▸ EXERCISE GOAL
Recast the material below as a Markdown table with a No. column numbering each line and a Text column holding the line, skipping blank lines. Leave the pictures out of your answer.
----------------
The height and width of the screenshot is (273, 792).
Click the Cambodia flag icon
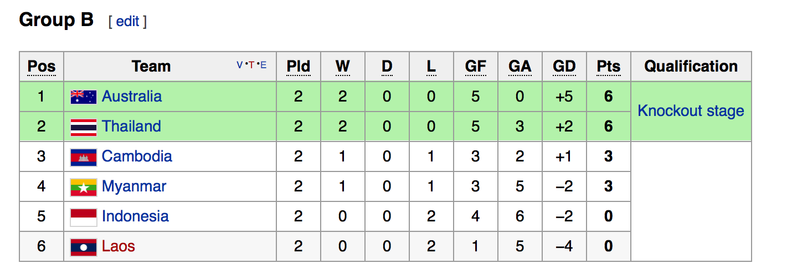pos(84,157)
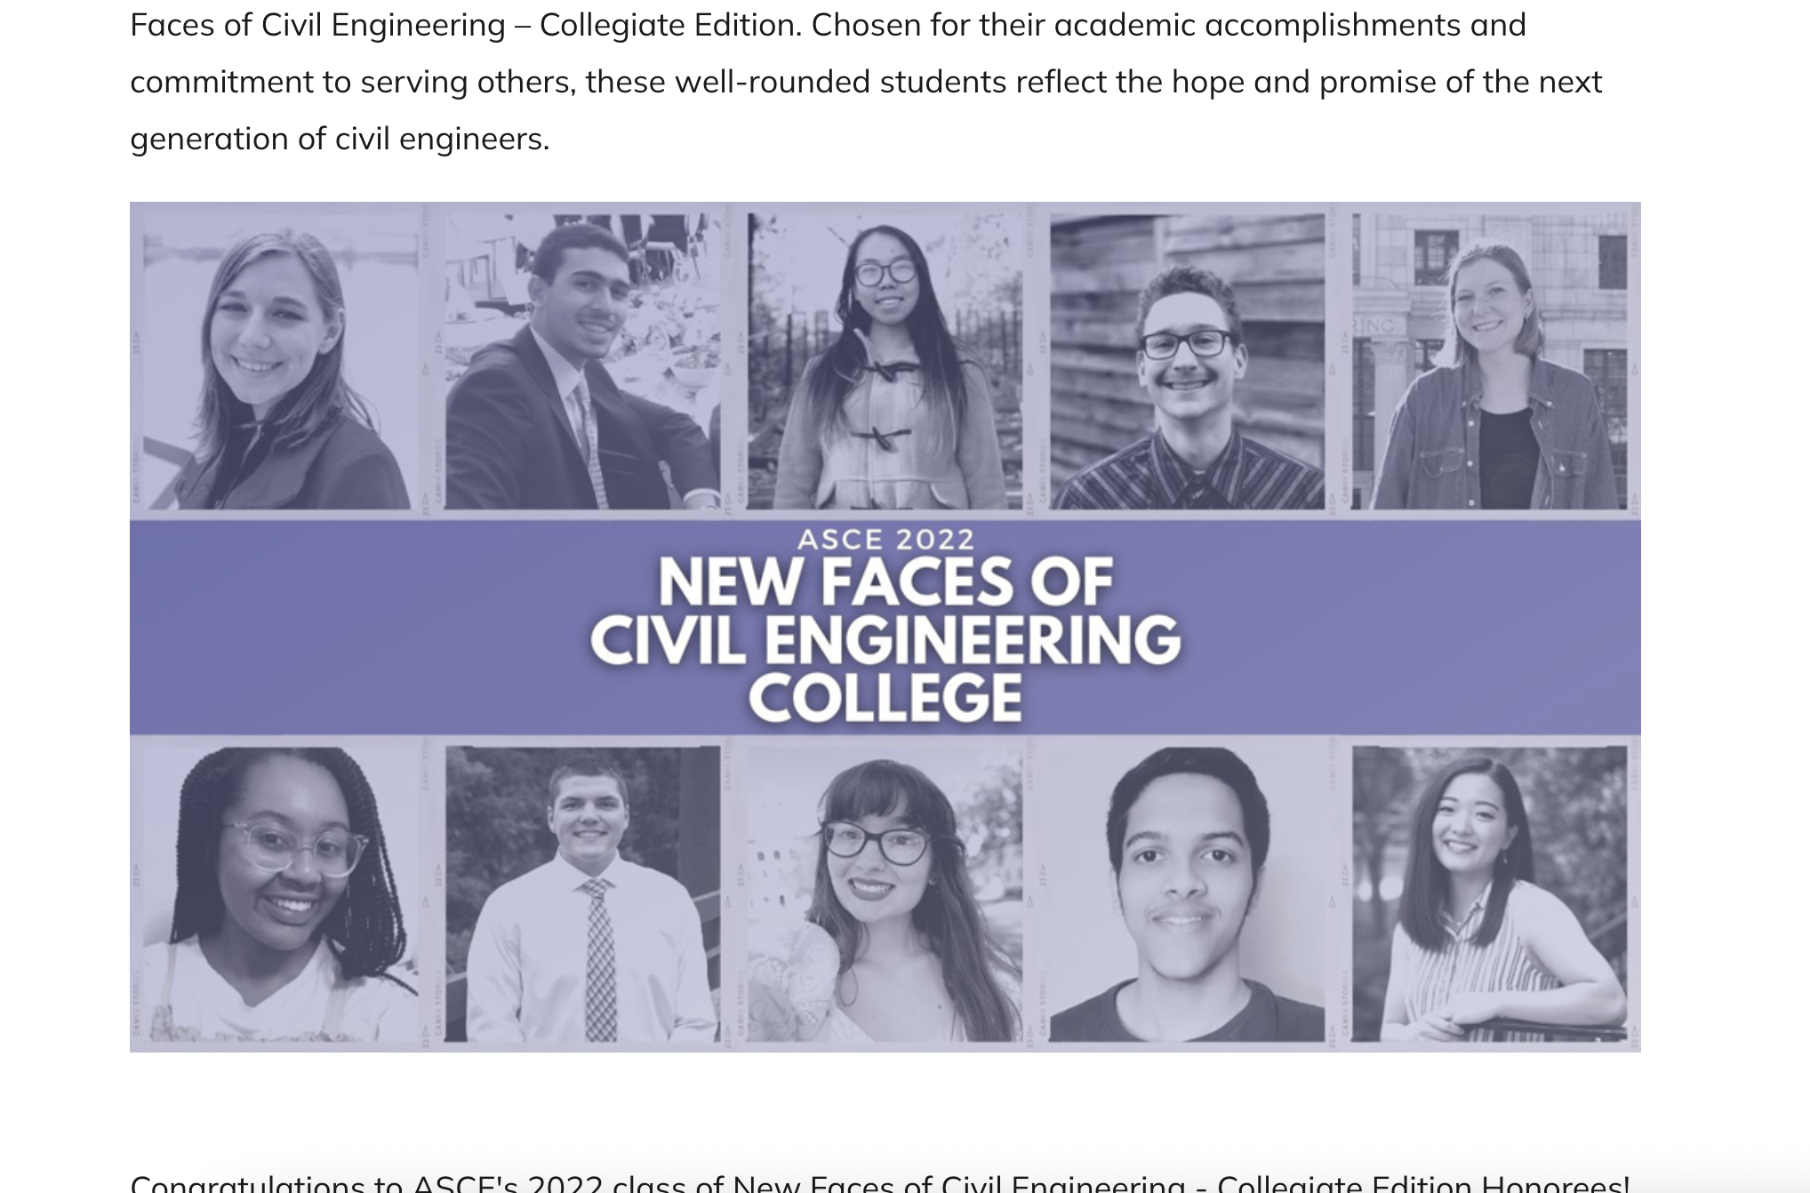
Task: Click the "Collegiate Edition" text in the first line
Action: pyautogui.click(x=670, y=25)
----------------
▸ RESULT FOR THIS EXERCISE
| No. | Text |
|---|---|
| 1 | The height and width of the screenshot is (273, 792). |
| 2 | Click the Cambodia flag icon |
| 3 | pos(84,157) |
| 4 | Task: Click the "Collegiate Edition" text in the first line |
| 5 | Action: pyautogui.click(x=670, y=25) |